RetryPolicies.retryUpToMaximumCountWithFixedSleep(
    config.getReconfigurationMaxRetryAttempts(),   // default 600
    TimeDuration.valueOf(2, TimeUnit.SECONDS));

After the bound is exhausted, the last failure propagates (ConsensusException) so the upper layer (AddRegionPeerProcedure) can fail and roll back the migration — and CANCEL becomes reachable again, since the DataNode task finally leaves PROCESSING.

The class/factory were renamed EndlessRetryFactory / RatisEndlessRetryPolicyReconfigurationRetryFactory / RatisReconfigurationRetryPolicy, since the policy is no longer endless.

New configuration

Per-consensus-group, pushed from ConfigNode to DataNode via TRatisConfig:

property default
config_node_ratis_reconfiguration_max_retry_attempts 600
schema_region_ratis_reconfiguration_max_retry_attempts 600
data_region_ratis_reconfiguration_max_retry_attempts 600

Reconfiguration retries use a fixed 2s interval, so the bound roughly caps the wait at attempts × 2s (600 ≈ 20 min). Tune lower for faster failover, higher for very large regions.

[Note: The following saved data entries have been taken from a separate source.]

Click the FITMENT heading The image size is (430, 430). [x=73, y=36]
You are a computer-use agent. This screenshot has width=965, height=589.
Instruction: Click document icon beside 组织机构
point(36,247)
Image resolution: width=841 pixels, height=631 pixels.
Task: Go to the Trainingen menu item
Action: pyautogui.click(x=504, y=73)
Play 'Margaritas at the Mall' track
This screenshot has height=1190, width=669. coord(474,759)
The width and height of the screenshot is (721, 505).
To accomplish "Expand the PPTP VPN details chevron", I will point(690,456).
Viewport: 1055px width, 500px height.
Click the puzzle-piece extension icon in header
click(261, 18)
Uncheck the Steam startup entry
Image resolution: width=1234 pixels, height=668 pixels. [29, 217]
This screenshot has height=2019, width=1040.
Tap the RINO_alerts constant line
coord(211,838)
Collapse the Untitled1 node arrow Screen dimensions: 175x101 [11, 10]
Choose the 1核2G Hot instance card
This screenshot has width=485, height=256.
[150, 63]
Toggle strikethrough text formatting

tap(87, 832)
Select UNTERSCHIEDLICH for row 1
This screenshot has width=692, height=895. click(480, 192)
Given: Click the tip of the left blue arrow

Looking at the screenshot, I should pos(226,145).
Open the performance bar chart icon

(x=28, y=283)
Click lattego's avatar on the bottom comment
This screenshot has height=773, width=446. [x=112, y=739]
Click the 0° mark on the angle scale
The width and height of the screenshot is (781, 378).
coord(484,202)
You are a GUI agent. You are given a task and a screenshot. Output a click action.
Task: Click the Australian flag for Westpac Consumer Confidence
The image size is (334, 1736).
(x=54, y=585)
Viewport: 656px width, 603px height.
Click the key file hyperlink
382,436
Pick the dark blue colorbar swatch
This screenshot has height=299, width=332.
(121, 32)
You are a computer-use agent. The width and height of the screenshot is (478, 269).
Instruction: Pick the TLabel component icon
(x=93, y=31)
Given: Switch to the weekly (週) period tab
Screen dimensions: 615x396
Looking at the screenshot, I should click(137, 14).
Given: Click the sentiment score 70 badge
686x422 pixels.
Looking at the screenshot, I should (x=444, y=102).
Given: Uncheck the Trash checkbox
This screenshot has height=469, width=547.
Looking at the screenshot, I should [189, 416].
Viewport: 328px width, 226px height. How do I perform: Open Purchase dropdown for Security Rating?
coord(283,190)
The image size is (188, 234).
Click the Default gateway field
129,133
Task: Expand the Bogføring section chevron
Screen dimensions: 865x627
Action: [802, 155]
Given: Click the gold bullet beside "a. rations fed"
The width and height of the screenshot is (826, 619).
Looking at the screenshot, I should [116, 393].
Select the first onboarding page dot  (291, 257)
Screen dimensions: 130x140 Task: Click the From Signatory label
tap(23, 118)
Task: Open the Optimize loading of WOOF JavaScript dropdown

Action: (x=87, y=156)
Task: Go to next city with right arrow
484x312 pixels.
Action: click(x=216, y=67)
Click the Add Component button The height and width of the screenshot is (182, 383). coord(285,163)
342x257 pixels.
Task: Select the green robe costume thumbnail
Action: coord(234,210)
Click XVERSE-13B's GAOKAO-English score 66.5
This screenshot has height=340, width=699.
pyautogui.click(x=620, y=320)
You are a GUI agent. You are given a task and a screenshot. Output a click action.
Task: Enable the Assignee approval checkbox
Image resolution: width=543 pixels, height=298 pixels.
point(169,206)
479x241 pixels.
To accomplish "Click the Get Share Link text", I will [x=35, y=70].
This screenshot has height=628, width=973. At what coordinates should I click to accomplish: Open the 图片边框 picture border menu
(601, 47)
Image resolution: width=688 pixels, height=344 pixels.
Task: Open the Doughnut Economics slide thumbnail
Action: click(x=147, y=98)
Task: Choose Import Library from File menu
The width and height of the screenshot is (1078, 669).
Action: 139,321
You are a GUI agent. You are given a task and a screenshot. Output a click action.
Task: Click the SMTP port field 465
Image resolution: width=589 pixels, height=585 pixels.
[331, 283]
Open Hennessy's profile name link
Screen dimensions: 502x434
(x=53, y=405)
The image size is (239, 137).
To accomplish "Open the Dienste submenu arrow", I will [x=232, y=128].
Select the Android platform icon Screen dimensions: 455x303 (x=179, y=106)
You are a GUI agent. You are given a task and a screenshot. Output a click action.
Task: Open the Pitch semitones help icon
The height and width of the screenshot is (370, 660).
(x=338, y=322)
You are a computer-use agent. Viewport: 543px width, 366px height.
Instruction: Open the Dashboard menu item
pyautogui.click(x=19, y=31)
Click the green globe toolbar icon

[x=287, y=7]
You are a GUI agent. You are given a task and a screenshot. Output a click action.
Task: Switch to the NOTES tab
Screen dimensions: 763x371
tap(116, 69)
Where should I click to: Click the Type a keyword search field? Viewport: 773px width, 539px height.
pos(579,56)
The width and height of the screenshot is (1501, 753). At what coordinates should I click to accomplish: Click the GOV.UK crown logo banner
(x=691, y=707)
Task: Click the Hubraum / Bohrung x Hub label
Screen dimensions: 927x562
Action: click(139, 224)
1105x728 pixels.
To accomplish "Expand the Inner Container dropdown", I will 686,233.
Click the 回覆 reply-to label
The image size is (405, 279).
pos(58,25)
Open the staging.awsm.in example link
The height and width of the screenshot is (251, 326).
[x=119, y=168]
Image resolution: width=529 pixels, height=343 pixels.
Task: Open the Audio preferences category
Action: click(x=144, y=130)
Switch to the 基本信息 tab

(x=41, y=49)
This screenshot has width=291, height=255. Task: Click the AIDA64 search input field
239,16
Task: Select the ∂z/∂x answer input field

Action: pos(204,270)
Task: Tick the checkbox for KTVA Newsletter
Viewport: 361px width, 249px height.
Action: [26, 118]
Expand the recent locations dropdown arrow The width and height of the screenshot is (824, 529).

Compatibility (rolling upgrade)

The two new TRatisConfig fields are optional. A ConfigNode running the old version will not set them, in which case the DataNode keeps its local default instead of overwriting it with 0 (guarded by isSet...() in IoTDBDescriptor).

Verification

  • mvn compile passes for iotdb-core/consensus, iotdb-core/confignode, iotdb-core/datanode (thrift regenerated).
  • spotless:check is clean.

Note for reviewers

  • The default 600 (~20 min) favors not regressing legitimate slow addPeer (large snapshot transfer) over fast failover. Happy to adjust — schema-region snapshots are small, so a smaller schema_region_* default (e.g. 30–60) may be preferable.
  • An integration test reproducing the killed-ADDING-peer scenario can be added as a follow-up if desired.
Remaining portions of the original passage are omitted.